--- DATA Enclosed Below ---
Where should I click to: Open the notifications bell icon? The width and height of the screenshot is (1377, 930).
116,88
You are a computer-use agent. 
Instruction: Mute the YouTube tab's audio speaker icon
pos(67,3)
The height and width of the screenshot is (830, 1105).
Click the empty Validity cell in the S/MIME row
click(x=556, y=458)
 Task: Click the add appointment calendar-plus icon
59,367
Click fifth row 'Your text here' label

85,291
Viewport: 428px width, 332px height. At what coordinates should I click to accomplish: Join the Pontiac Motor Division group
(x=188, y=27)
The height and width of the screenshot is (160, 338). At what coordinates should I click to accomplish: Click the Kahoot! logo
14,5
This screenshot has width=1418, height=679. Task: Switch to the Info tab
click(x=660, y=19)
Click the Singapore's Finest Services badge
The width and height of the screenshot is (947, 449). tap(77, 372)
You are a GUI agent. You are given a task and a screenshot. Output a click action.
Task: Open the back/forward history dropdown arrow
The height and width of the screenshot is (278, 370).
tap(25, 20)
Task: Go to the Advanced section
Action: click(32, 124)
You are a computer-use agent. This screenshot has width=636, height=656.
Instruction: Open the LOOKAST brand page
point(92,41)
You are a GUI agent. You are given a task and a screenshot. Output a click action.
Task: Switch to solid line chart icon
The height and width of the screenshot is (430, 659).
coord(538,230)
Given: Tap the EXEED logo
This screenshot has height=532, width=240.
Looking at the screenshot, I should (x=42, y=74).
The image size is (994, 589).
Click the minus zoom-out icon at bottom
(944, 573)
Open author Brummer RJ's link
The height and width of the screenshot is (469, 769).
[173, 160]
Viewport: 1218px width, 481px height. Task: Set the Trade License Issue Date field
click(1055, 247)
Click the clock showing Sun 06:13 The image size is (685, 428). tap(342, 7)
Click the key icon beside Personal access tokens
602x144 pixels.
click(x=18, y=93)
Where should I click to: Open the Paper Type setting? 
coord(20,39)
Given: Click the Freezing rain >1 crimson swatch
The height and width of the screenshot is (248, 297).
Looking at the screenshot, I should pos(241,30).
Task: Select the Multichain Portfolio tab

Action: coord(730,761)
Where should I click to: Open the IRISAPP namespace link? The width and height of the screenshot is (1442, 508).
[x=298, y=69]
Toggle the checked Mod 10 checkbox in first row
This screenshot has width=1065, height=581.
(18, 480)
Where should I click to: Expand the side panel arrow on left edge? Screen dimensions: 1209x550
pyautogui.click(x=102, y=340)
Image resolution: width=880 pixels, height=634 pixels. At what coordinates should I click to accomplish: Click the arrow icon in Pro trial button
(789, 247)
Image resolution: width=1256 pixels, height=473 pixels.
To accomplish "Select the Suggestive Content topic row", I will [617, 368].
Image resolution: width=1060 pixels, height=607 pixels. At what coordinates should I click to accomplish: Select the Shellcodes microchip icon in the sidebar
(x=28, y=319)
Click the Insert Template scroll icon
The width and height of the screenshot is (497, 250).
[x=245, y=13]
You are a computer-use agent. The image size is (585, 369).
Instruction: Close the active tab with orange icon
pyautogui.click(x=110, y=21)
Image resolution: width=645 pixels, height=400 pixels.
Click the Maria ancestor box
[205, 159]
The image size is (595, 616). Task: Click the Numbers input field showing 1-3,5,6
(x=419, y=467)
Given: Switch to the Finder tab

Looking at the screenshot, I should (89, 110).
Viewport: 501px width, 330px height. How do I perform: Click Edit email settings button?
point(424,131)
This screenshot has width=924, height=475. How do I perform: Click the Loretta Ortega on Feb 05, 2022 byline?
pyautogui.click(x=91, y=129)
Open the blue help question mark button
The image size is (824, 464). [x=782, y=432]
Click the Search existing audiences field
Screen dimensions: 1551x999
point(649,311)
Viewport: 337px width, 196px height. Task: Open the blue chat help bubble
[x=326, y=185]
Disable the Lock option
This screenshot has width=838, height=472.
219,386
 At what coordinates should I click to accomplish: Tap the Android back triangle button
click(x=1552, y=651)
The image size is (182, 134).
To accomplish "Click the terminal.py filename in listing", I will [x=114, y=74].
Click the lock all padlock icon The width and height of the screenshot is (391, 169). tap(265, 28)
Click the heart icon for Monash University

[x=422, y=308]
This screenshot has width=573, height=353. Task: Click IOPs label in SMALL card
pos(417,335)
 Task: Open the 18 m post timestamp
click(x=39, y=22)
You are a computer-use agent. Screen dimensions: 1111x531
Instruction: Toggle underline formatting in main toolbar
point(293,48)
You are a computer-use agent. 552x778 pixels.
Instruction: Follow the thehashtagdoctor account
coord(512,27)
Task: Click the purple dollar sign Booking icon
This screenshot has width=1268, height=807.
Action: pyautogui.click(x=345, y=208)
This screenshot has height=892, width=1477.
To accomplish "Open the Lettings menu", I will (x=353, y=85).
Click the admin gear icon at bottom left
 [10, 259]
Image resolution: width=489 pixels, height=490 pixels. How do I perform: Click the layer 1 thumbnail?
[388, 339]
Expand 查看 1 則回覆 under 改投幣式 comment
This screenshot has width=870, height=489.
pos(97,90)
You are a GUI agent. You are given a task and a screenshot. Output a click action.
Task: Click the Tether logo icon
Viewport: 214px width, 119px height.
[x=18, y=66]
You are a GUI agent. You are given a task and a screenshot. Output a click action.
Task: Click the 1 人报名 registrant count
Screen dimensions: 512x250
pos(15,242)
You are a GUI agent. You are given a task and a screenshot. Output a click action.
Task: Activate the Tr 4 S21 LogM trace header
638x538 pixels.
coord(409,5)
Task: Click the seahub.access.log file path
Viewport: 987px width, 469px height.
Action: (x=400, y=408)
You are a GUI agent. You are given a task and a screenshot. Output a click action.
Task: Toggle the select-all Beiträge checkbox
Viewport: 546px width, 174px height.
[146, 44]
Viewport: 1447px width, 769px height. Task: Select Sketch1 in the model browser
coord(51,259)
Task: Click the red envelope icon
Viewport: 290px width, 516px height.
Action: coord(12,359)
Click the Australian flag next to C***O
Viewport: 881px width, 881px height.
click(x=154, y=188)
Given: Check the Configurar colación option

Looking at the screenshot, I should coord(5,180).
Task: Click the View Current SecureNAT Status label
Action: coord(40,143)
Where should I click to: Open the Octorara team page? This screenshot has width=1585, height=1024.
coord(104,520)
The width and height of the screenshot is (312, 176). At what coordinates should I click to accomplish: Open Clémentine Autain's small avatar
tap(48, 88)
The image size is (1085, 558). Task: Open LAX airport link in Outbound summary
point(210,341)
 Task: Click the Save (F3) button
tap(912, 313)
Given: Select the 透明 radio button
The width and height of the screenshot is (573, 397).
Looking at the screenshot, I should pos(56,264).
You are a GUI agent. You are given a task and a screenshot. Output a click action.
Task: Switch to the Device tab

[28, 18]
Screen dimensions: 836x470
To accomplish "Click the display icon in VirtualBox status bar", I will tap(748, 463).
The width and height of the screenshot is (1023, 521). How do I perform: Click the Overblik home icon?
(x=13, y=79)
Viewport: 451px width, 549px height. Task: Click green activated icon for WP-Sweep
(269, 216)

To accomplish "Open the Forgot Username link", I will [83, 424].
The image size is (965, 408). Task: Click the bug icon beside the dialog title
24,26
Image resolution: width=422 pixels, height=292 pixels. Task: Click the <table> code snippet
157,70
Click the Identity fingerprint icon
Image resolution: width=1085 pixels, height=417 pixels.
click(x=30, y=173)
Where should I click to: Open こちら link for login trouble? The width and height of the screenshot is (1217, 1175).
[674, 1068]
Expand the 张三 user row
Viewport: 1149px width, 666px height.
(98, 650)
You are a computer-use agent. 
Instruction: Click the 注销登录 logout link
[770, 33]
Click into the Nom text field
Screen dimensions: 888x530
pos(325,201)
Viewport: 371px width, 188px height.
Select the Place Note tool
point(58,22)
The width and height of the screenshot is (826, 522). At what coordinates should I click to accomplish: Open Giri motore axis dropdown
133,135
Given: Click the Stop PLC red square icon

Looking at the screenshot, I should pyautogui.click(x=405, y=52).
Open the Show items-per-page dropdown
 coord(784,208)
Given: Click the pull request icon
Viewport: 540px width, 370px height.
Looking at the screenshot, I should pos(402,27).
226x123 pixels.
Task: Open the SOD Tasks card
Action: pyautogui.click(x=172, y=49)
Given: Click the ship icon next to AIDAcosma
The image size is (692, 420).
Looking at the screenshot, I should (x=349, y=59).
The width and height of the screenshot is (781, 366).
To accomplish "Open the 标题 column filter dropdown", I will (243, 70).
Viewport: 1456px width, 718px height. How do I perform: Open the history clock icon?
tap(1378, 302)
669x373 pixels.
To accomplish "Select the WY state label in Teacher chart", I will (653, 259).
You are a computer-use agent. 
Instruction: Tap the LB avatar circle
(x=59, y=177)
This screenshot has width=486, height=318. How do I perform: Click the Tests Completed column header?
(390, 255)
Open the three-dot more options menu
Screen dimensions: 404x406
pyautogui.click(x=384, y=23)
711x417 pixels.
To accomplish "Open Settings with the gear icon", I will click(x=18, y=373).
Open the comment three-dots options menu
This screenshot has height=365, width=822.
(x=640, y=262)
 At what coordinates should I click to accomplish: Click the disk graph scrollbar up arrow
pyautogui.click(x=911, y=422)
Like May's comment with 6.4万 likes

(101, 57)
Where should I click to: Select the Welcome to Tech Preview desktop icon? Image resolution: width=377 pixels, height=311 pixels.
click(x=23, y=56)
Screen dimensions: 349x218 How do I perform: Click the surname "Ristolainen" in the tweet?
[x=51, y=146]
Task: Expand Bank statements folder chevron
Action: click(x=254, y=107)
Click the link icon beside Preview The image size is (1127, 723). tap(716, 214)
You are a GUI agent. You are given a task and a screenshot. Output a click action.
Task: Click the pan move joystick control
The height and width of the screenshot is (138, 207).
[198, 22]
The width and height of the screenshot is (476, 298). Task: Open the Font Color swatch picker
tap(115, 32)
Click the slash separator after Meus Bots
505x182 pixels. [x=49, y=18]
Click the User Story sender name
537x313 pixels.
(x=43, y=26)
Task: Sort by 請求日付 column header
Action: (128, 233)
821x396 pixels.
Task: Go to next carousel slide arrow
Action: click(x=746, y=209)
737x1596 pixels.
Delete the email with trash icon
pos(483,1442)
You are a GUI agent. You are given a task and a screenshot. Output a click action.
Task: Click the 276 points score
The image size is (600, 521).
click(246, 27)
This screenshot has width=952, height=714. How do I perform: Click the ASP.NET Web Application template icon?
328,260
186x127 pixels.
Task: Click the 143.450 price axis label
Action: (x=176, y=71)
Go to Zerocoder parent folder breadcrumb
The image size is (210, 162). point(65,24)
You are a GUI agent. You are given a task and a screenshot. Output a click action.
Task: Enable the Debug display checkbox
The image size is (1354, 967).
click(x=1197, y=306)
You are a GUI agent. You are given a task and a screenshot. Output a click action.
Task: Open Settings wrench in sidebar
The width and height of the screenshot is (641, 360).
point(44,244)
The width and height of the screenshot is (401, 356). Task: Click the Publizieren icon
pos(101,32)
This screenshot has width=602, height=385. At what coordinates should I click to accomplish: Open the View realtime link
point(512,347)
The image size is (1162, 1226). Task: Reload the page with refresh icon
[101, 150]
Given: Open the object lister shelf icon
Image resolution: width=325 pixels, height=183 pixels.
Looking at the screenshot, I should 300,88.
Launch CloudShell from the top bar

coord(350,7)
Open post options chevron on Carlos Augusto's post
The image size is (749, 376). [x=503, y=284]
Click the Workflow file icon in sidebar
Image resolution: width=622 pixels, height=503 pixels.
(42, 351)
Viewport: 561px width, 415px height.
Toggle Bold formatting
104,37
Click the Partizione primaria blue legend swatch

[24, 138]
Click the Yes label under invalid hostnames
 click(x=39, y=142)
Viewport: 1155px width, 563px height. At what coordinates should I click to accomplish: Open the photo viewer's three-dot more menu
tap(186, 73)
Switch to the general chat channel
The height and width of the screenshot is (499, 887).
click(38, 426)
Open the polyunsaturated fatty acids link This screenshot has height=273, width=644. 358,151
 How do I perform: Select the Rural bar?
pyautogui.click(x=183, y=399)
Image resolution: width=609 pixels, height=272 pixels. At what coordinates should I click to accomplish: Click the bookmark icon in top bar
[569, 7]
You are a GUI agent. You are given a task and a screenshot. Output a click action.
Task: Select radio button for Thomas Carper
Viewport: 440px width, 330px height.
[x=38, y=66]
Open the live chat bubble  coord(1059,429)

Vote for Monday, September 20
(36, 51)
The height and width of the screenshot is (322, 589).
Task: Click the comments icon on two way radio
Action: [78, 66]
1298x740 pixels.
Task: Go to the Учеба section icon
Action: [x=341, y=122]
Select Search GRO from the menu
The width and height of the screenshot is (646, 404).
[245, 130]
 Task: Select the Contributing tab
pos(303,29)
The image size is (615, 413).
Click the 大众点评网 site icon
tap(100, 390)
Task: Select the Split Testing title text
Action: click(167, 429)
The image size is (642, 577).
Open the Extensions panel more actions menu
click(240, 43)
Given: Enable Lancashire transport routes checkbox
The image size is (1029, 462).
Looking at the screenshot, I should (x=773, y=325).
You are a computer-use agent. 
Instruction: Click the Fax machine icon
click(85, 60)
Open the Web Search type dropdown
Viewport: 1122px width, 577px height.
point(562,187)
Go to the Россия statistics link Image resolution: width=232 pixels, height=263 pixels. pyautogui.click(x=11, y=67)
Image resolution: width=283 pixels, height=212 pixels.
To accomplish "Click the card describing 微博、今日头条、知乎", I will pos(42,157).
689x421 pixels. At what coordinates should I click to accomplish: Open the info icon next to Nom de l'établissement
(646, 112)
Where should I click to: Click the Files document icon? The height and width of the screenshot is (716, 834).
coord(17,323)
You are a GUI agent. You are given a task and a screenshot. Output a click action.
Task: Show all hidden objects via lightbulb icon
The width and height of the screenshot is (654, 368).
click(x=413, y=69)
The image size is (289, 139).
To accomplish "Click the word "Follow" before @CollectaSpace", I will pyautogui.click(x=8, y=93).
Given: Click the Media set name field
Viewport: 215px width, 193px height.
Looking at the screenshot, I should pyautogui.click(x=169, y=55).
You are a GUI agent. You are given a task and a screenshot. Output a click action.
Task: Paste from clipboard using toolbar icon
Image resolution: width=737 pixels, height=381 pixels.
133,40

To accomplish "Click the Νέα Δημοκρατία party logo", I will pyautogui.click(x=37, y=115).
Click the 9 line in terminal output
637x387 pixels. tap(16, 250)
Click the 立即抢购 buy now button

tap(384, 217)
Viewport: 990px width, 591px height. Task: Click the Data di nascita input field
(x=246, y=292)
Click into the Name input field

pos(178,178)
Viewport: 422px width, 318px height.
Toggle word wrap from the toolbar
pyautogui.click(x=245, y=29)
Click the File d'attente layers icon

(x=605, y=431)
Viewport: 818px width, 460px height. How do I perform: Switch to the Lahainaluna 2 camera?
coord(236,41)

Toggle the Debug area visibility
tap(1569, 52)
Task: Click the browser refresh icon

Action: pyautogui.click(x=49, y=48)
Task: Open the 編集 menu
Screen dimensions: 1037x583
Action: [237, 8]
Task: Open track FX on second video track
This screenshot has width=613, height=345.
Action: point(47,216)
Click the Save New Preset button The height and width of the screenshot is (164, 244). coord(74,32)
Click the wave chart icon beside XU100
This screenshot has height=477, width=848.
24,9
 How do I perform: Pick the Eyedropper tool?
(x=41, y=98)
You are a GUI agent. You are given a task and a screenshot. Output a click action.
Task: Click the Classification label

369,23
--- End of Enclosed DATA ---
= PROBLEM REQUIREMENTS =
Reproduce each line of the material that mentions "Enable".

= COMPLETED EXERCISE =
Task: Enable the Debug display checkbox
Given: Enable Lancashire transport routes checkbox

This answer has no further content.